Last year at the West Coast College Open in Monterey, Calif., the UO Disc Golf Club didn’t win a match, finishing dead last in the tournament. This time around, it was a different story for a program that not long ago was struggling for its survival. Paul Fraser and Cory Higdon both joined in February and have watched the roster quadruple in size. They were part of a teamwide effort to not only win a match but also win the Open. Despite being deep and talented, that they had this much success took them by surprise.
“It surprised us a little bit,” Fraser says. “When we were driving back, every once in a while Cory and I, sitting in the front of the van, would be like, ‘We just won that thing. That really just happened.’”
Their win ended the supremacy of host school CSU Monterey Bay, a team that entered having won eight of the last nine opens.

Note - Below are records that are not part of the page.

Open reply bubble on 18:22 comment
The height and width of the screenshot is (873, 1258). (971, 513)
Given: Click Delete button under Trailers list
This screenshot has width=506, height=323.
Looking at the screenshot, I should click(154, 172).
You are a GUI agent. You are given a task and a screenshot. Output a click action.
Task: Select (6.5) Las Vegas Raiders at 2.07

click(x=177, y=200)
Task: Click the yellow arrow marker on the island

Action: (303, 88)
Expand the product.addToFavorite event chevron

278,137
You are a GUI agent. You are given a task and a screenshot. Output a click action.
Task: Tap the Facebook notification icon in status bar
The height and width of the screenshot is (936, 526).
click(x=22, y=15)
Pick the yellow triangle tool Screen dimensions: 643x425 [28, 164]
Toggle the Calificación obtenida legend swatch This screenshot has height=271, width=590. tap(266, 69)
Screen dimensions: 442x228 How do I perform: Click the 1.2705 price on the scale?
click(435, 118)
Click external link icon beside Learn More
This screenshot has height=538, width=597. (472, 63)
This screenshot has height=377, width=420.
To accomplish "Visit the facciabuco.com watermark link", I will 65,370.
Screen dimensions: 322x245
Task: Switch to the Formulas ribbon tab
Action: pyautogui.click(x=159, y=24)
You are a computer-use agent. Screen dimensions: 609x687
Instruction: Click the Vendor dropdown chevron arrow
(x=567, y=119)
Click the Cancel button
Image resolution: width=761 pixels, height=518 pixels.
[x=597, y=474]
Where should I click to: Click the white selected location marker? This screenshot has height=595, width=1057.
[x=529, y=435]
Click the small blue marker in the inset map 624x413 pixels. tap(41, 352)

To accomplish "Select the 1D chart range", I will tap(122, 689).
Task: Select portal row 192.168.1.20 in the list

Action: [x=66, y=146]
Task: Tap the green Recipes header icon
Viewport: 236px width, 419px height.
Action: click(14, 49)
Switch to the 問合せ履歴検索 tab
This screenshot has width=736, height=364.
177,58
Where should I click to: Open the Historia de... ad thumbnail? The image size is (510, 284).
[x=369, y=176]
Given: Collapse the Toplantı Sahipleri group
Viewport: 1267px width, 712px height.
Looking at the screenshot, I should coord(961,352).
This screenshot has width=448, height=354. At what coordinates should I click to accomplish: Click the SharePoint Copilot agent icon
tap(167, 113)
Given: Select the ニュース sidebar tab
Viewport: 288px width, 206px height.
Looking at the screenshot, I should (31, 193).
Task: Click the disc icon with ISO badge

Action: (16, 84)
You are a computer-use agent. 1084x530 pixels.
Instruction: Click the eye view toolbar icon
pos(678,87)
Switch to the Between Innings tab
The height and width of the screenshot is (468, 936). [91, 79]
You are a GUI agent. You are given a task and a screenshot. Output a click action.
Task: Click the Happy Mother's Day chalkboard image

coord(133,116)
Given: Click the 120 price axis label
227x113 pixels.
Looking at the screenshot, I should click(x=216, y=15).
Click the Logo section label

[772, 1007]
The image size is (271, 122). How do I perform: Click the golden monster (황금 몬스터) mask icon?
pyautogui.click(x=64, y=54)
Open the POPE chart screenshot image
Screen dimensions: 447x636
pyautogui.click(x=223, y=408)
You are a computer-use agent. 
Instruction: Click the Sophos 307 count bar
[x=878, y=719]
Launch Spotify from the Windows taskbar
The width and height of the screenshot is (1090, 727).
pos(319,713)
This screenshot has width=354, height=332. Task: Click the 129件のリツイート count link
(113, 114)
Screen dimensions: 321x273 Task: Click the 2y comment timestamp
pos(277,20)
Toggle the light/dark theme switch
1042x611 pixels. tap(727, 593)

In the first year of the match-play format, UO faced off against the juggernaut in the final and proved they too were a force to be reckoned with, prevailing in a playoff. Nonetheless, it was still an upset of epic proportions.
“It’s David vs. Goliath, round 2, and David hit the gym,” Higdon says. David’s win awarded the team a bye come Nationals in March.
“That was a huge thing for us, earning that bye,” says Zach Schwartz, club president. “When we went to the finals [of the WCC Open], we just settled into what was actually going on and decided then that we had an awesome chance to put our name on the trophy.”
Higdon, UO’s number-one seed, beat a Monterey opponent who statistically scores a stroke or two better on average over 18 holes. The underdog status continued across the board for all six UO team members, but the success is a testament to just how much the team has improved, grown and come together.
“We went to Monterey and came back a family,” Higdon says. “There was no power struggle,” added Fraser.
The team suffered a letdown this past Sunday in Cottage Grove, losing by three strokes to Central Oregon. Part of an ongoing tournament, this match was structured like Nationals, with two rounds of singles and a round of doubles. Despite the loss, the team is still in good position and is rightfully setting the bar high.
“We are the best team on the West Coast,” Higdon says. “And in March we have another chance to prove that.”